As Rick Hanson says, in his book Buddha’s Brain, your brain is

“Like Velcro for the negative and Teflon to the positive!”

Rick Hanson, Buddha’s Brain

As a result, no matter how many positive experiences we have, the background music or wallpaper of what it feels like to be you can become overly “glum and pessimistic”.

We have to systematically counterbalance that.  We don’t deny that negative things happen nor do we suppress those experiences.  We can feel the disappointments or upsets and take the learning from them. 

AND we foster positive experiences, allow them in, so that they become a permanent part of who we are.  The goal therefore, is to turn positive facts into positive experiences. 

As Hanson says,

Good things keep happening all around us, but much of the time we don’t notice them and even when we do, we often hardly feel them – someone is kind to you, you see an admirable quality in yourself, you finish a difficult project and it all just rolls by.  Instead, you want to actively look for good news, especially in the little stuff of daily life, the faces of children, a memory of a happy vacation, a minor success.  Whatever positive facts you find bring a mindful awareness to them.  Open up to them and let them affect you.  It’s like sitting down to a banquet, you want to dig in!”

Rick Hanson

Let’s take a moment now to experience that banquet of goodness.  Here are the steps adapted from Hanson’s work to guide you through the process

  1. Identify something positive you’ve experienced and bring it to mind.
  2. Now savour the experience.  Feel the pleasure and enjoyment.  Make it last by staying with it now –savouring it for 5, 10, 20 seconds.  Don’t let your attention waver just yet. Focus on your emotions and body sensations, let the experience fill your body and be as intense as possible.  For example, if someone complimented you or expressed care for you, let that feeling of being valued or cared for bring warmth to your whole chest.  Notice how good it feels. 
  3. You can intensify this by deliberately enriching it, bringing to mind other pleasant experiences.  For example, you could strengthen your feelings of satisfaction after completing a demanding project or submitting a paper or filing your tax return (for all you entrepreneurs out there!) by recalling some other challenges you have overcome.
  4. Imagine or feel that the experience is entering deeply into your mind and body, like rain soaking into the earth.  Keep relaxing your body and absorbing the emotions, sensations and thoughts of the experience.
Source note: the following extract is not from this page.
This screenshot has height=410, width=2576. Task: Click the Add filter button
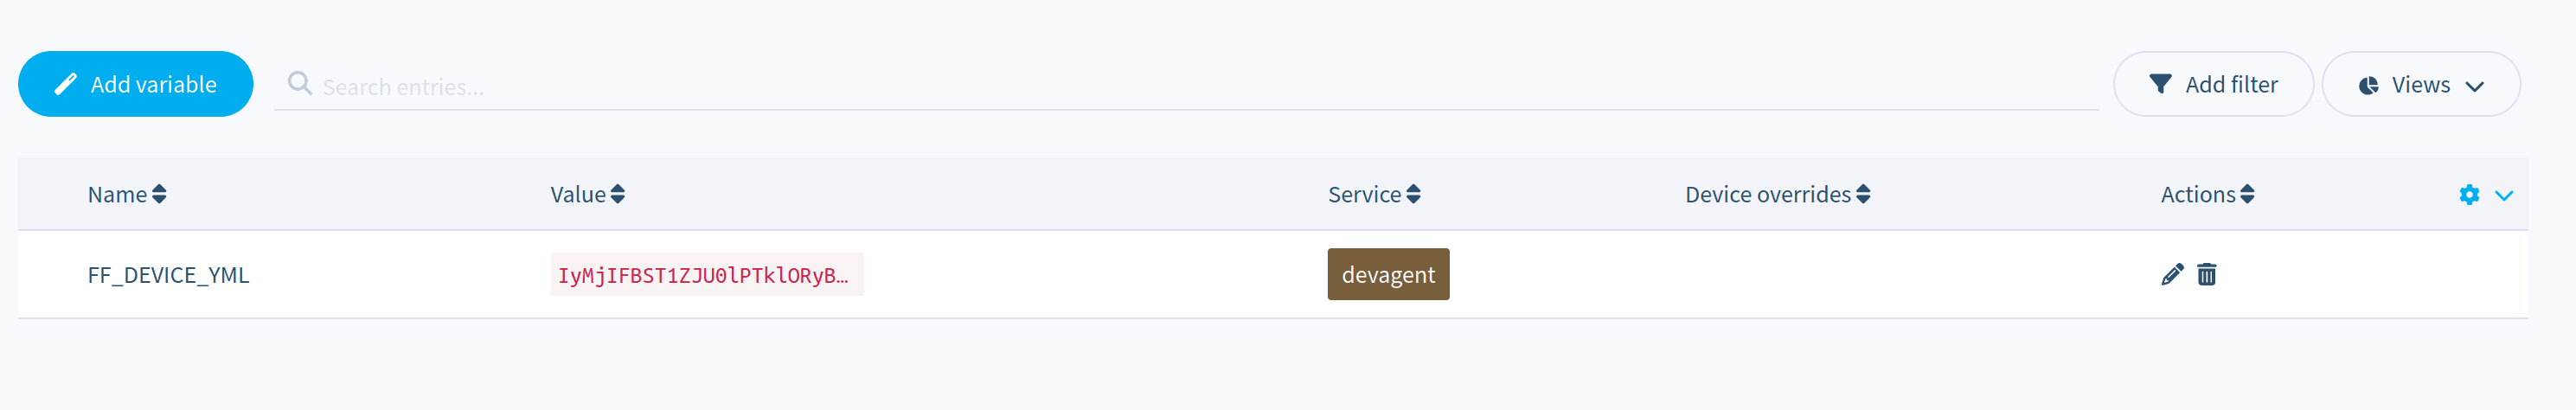click(2212, 85)
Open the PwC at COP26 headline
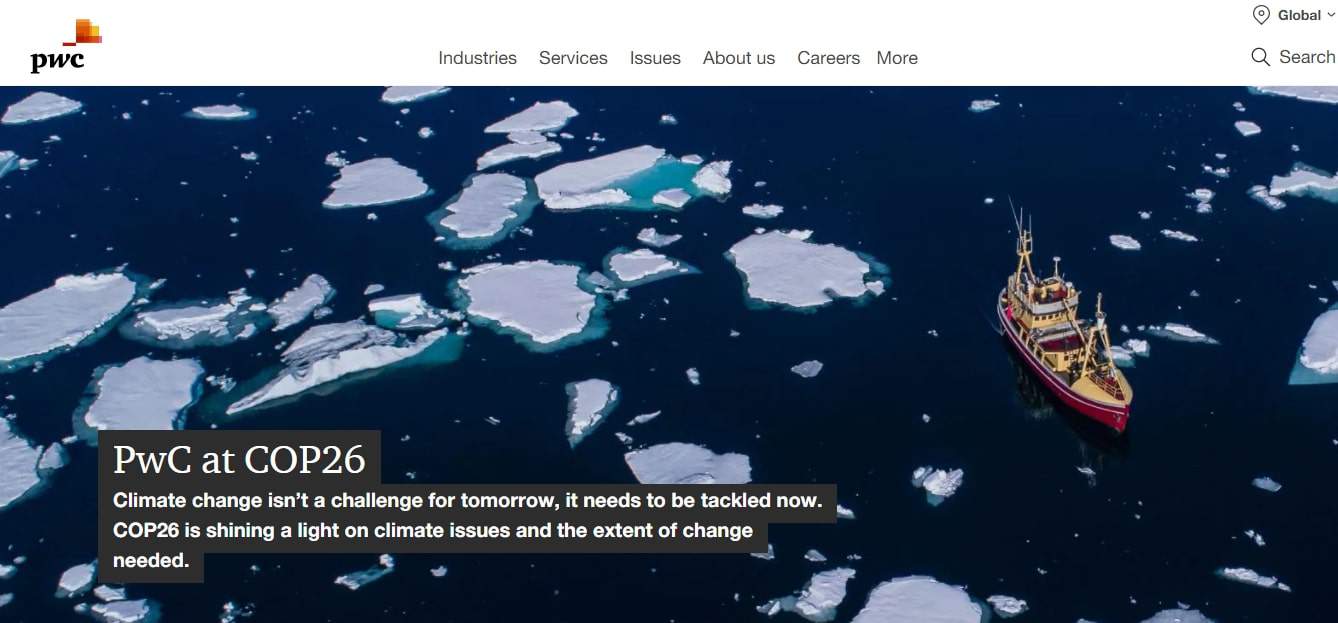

The longer you can hold the experience/s in your awareness and the more emotionally stimulating it is the more neurons that fire and wire together and the stronger the trace memory you’re creating. 

When you carry all this positive feeling inside you, you don’t need to reach for it in the outer world.  You are more at peace and confident in yourself.  And in the context of living the life you love, you realise it as it’s happening and are more daring about taking steps to experience more of it.

Try this out for a week and see the difference it makes!  Let me know how you get on.